Some notes to accompany the schema (HTML). Note that the schema only encompasses the metadata vocabulary (MM) not the query vocab (MQ).

Notes

A given Track can have one or more trmids (relatable id). Although in principle the id is supposed to be a unique acoustic fingerprint for a track, differences in codecs, etc. can yield different trmids for tracks that sound the same. However a given trmid only identifies a single track (or version of a track) and so can be safely labelled as an Inverse-Functional property.

I've defined duration, etc as simple RDF literals.

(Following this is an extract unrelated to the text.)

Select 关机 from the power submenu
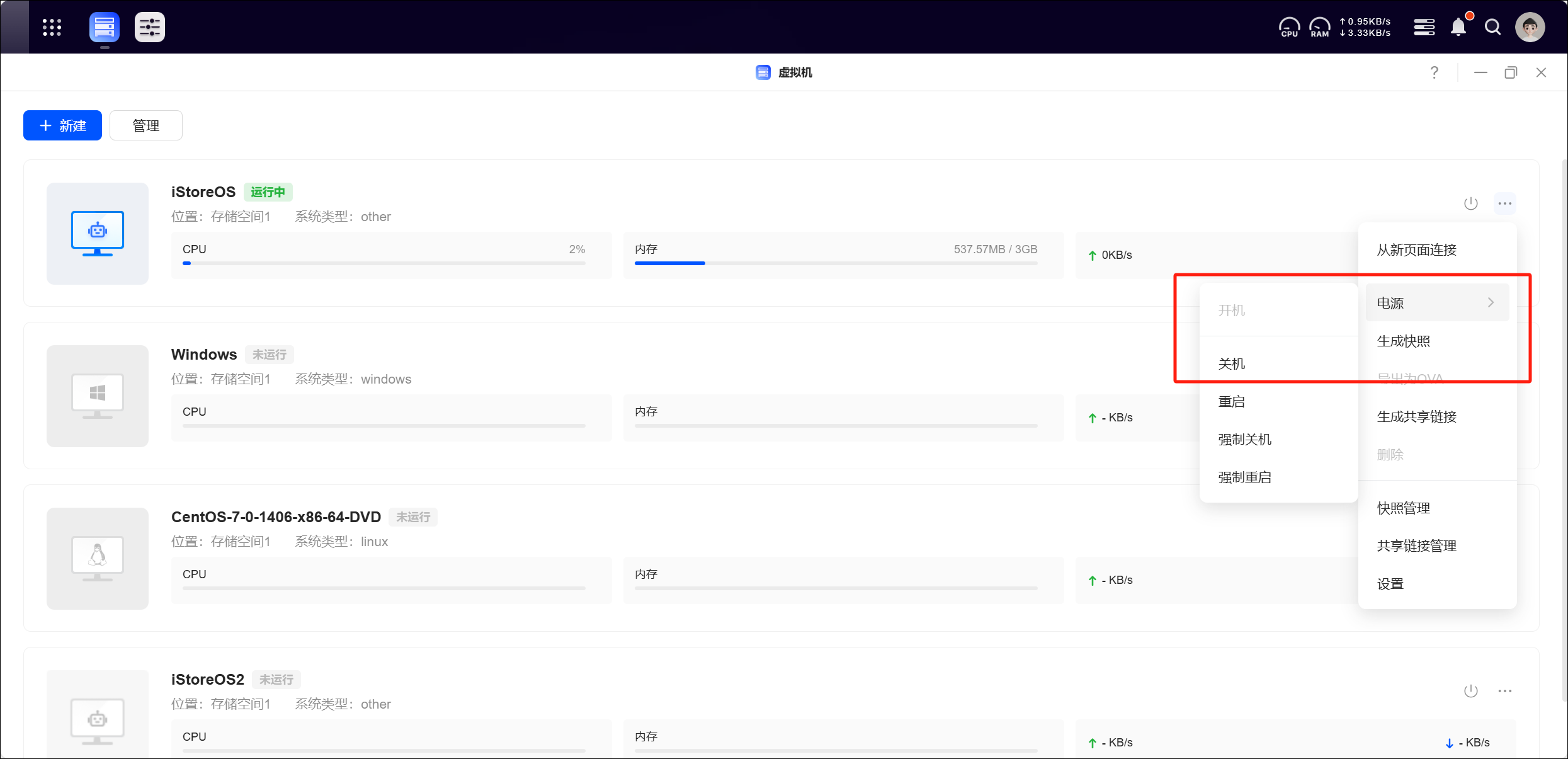This screenshot has height=759, width=1568. pyautogui.click(x=1232, y=364)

It's possible to refine that using XML Schema data types to state, e.g. that a duration is an integer.

albumList is used not only as a property of Artist but also for mq:Result. The schema currently states that the domain of albumList is Artist, an additional super-class might need to be introduced to encompass both uses.

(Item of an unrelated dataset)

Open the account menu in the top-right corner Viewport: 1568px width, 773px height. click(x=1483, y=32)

Relationships to other Schemas

Just as FOAF is tied into Wordnet, I thought it important that the musicbrainz concepts should be similarly related to standard dictionary definitions.

As the use of the MusicBrainz Artist class covers both individuals and bands, we can relate the Wordnet term "Musician" to MusicBrainz "Artist":


  <rdf:Class rdf:about="http://xmlns.com/wordnet/1.6/Musician">
    <rdfs:subClassOf rdf:resource="http://musicbrainz.org/mm/mm-2.1#Artist"/>  
  </rdf:Class>

Therefore all musicians are artists, but not all artists are musicians.

The Album class is another generic term, and actually means "compact disk" (the type of release is a property of this class, rather than a sub-class). Wordnet has a term AudioCD which can be related to this class as follows:


  <rdfs:Class rdf:about="http://musicbrainz.org/mm/mm-2.1#Album">
    <rdfs:subClassOf rdf:resource="http://xmlns.com/wordnet/1.6/AudioCD"/>
  </rdfs:Class>

TODO: tie Track to a suitable term, not sure that wn:MusicalComposition is correct.

Use of OWL

The first draft of the schema makes little use of OWL, just some simple ontology description terms, plus a few Inverse-Functional properties. It's possible that this could be usefully expanded, I'd welcome comments/thoughts on this. I'm not an OWL expert and there may be benefits that I'm missing.

One area that I thought OWL might be useful is in constraining the releaseStatus and releaseType properties, e.g. at most one of each, with AllValuesFrom one of the relevant sub-classes (Type, Status). I also wasn't sure whether it would be possible to define sub-classes of Album based on the value of these properties.

One area that OWL could be useful is to state that an Album must have a dc:title and dc:creator. However I'm not sure whether that is overly restrictive, or necessary.

Notes on SongBuddy RDF

The current output from SongBuddy has entries like this:


<foaf:Person>
    <mm:trackList>
      <rdf:Seq>
              <rdf:li rdf:resource="http://www.roboranch.com/music/BackToYou.mp3"/>
              ...
      </rdf:Seq>
    </mm:trackList>            
</foaf:Person>
<mm:Track rdf:about="http://www.roboranch.com/music/BackToYou.mp3">
 <dc:title>Back To You</dc:title>
 <dc:creator
  rdf:resource="http://www.songbuddy.com/lc/soaf/artist/name=Amy+McKenna"/>
</mm:Track>

I think that there are a couple of issues with this usage. Firstly the reuse of the mm:trackList property seems inappropriate, an alternate way of modelling this would be as some kind of playlist property. At present using my schema an RDF processor would infer from the above usage that that particular instance of foaf:Person was also an mb:Album!

Secondly while the entries use the MusicBrainz vocabulary they don't use MusicBrainz identifiers. The RDF statements are therefore about a specific MP3, or SongBuddy view of an artist. This will make it difficult to merge SongBuddy data with that from MusicBrainz. An alternative would be to lookup MusicBrainz identifiers where these are available and use those instead.

An rdfs:seeAlso property could be used to direct users to the SongBuddy page for an artist, and a "location" or similar property to indicate from where the track can be downloaded.